Clinical Characteristics of Ventricular Premature Beats Originating from Right Ventricular Outflow Tract.
10.4070/kcj.2003.33.12.1118
- Author:
Hye Lim OH
1
;
Chung Whee CHOUE
;
Jin Man CHO
;
Heung Sun KANG
;
Kwon Sam KIM
;
Jung Sang SONG
;
Jong Hoa BAE
Author Information
1. Division of Cardiology, Department of Internal Medicine, Kyung Hee University College of Medicine, Seoul, Korea.

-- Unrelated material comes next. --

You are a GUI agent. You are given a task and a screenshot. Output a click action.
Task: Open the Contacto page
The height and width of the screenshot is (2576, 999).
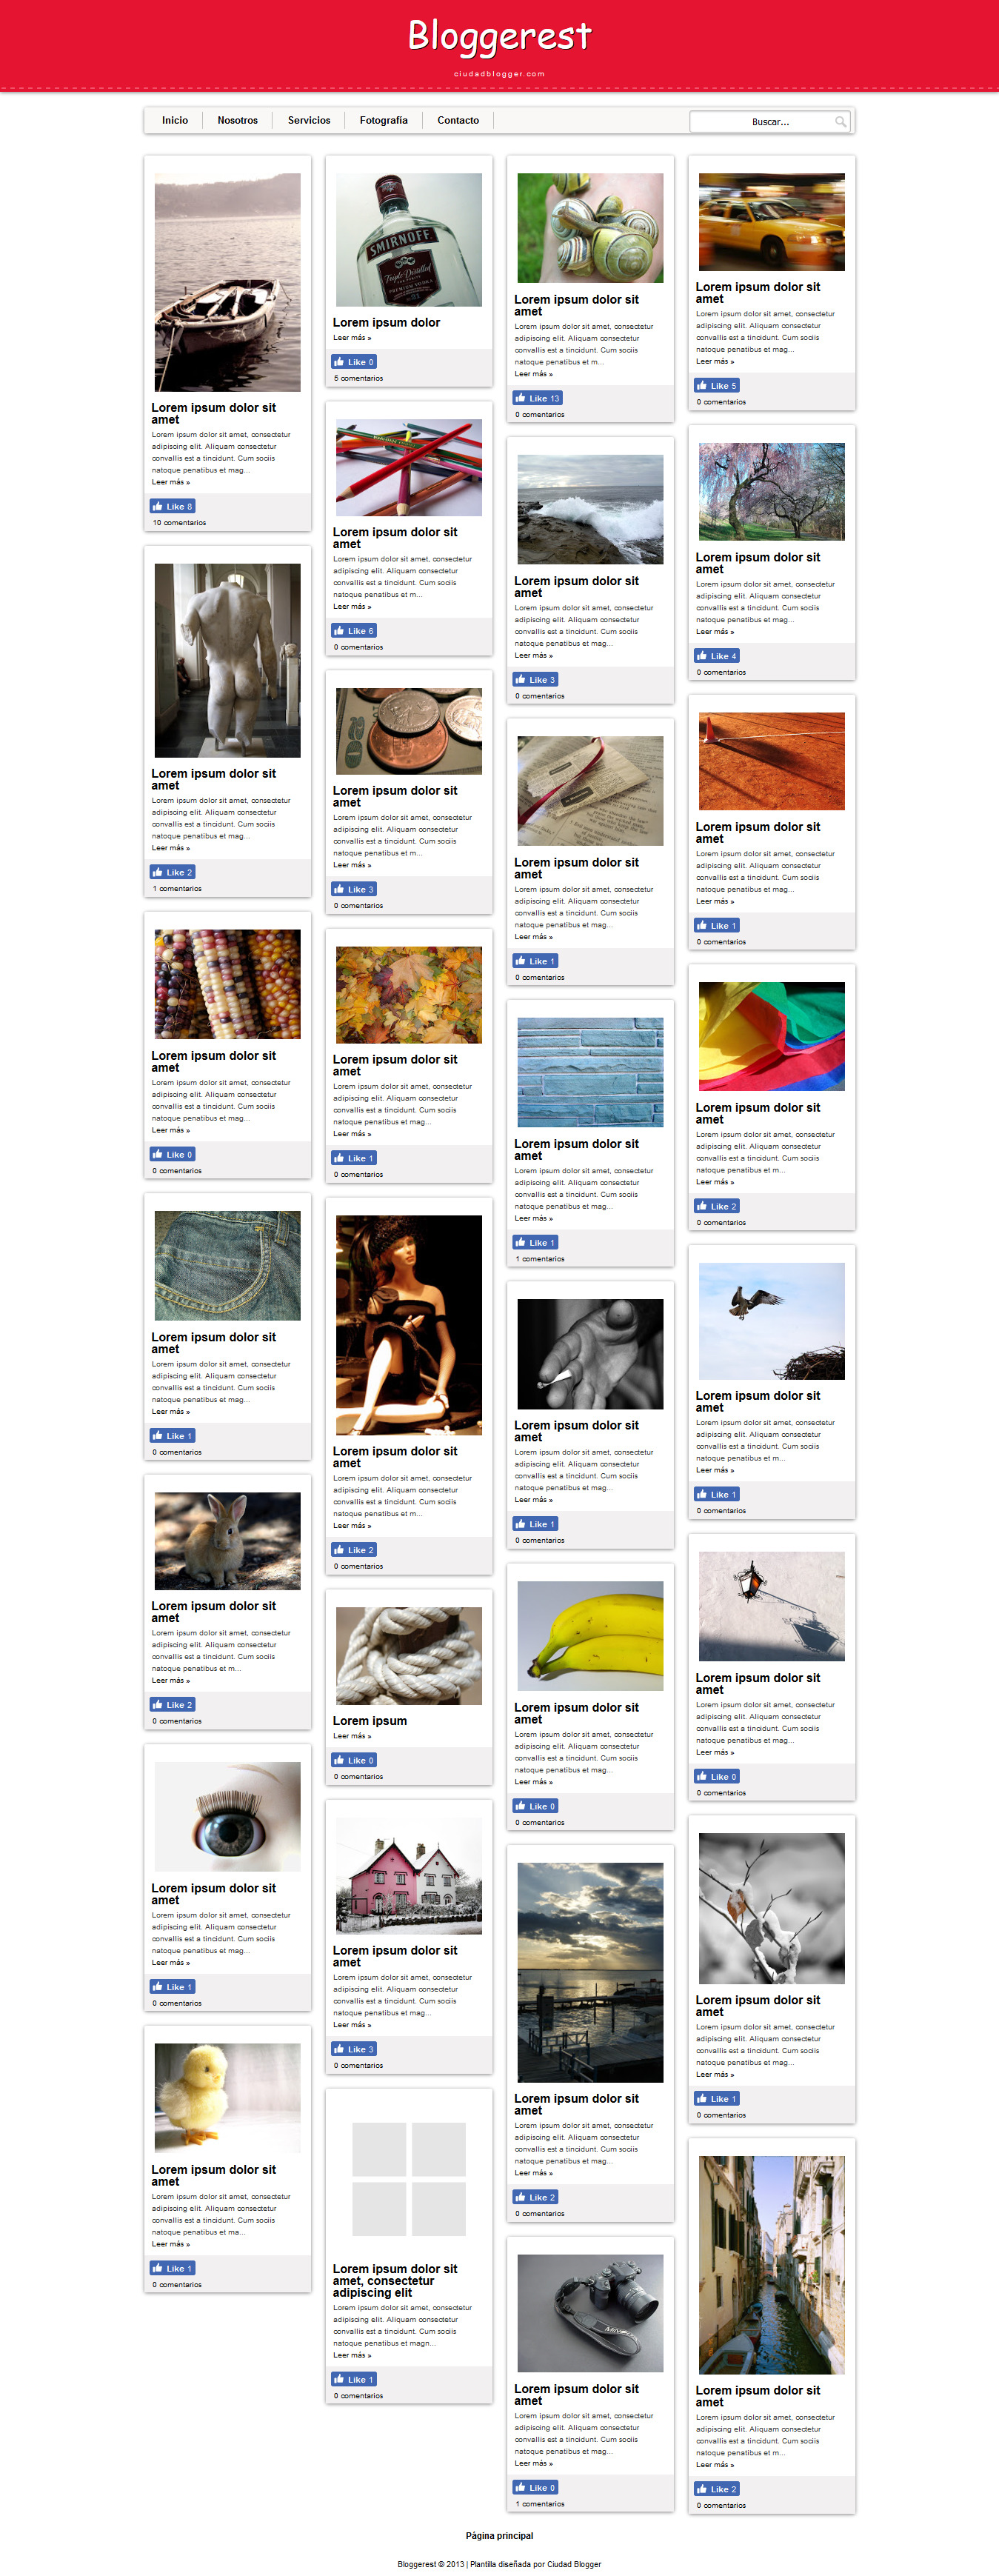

- Publication Type:Original Article
- Keywords:
Right ventricular outflow tract;
Ventricular premature complexes
- MeSH:
Anti-Arrhythmia Agents;
Axis, Cervical Vertebra;
Bundle-Branch Block;
Cardiac Complexes, Premature*;
Death, Sudden;
Echocardiography;
Electrocardiography;
Electrocardiography, Ambulatory;
Follow-Up Studies;
Humans;
Prevalence;
Prognosis;
Research Personnel;
Tachycardia, Ventricular;
Ventricular Premature Complexes
- From:Korean Circulation Journal
2003;33(12):1118-1125
- CountryRepublic of Korea
- Language:Korean
-
Abstract:
BACKGROUND AND OBJECTIVES: Ventricular premature beat (VPB) with a left bundle branch block morphology and an inferior axis usually originates from the right ventricular outflow tract (RVOT) and is a frequent clinical problem. Although some investigators have suggested that RVOT VPBs are associated with RVOT ventricular tachycardia, few data are available on patients with RVOT VPBs. The purpose of this study was to determine the clinical characteristics and prognosis of RVOT VPB. SUBJECTS AND METHODS: The study subjects were 161 consecutive patients with frequent RVOT VPBs on standard electrocardiography. All patients underwent clinical examinations, echocardiography and 24-hour ambulatory electrocardiography. Among these patients, 50 were followed up for a period averaging 28.5+/-18.1 months. RESULTS: No structural cardiac abnormalities were found in 149 (92.5%) of the 161 patients with frequent RVOT VPBs. The prevalence of complex VPBs was relatively high (101 of 161 patients: 62.7%) on initial 24-hour electrocardiography. In the case of the 50 follow-up patients, there was no significant difference in mean frequency of RVOT VPBs between baseline and follow-up study (636+/-482/hour vs. 569+/-502/hour, p=NS). Furthermore, VPBs tended to persist over the follow-up period in the majority (92%) of patients with frequent RVOT VPBs. Five patients (10%) developed nonsustained ventricular tachycardia, 2 (4%) sustained ventricular tachycardia and 1 (2%) died suddenly. Antiarrhythmic drugs are effective in decreasing the frequency of VPBs, and beta-blockers especially seem to be effective in decreasing the severity of VPBs. CONCLUSION: In the patients with frequent RVOT VPBs, sustained ventricular tachycardia or sudden death could develop. Therefore, careful observation is required in patients with frequent RVOT VPBs.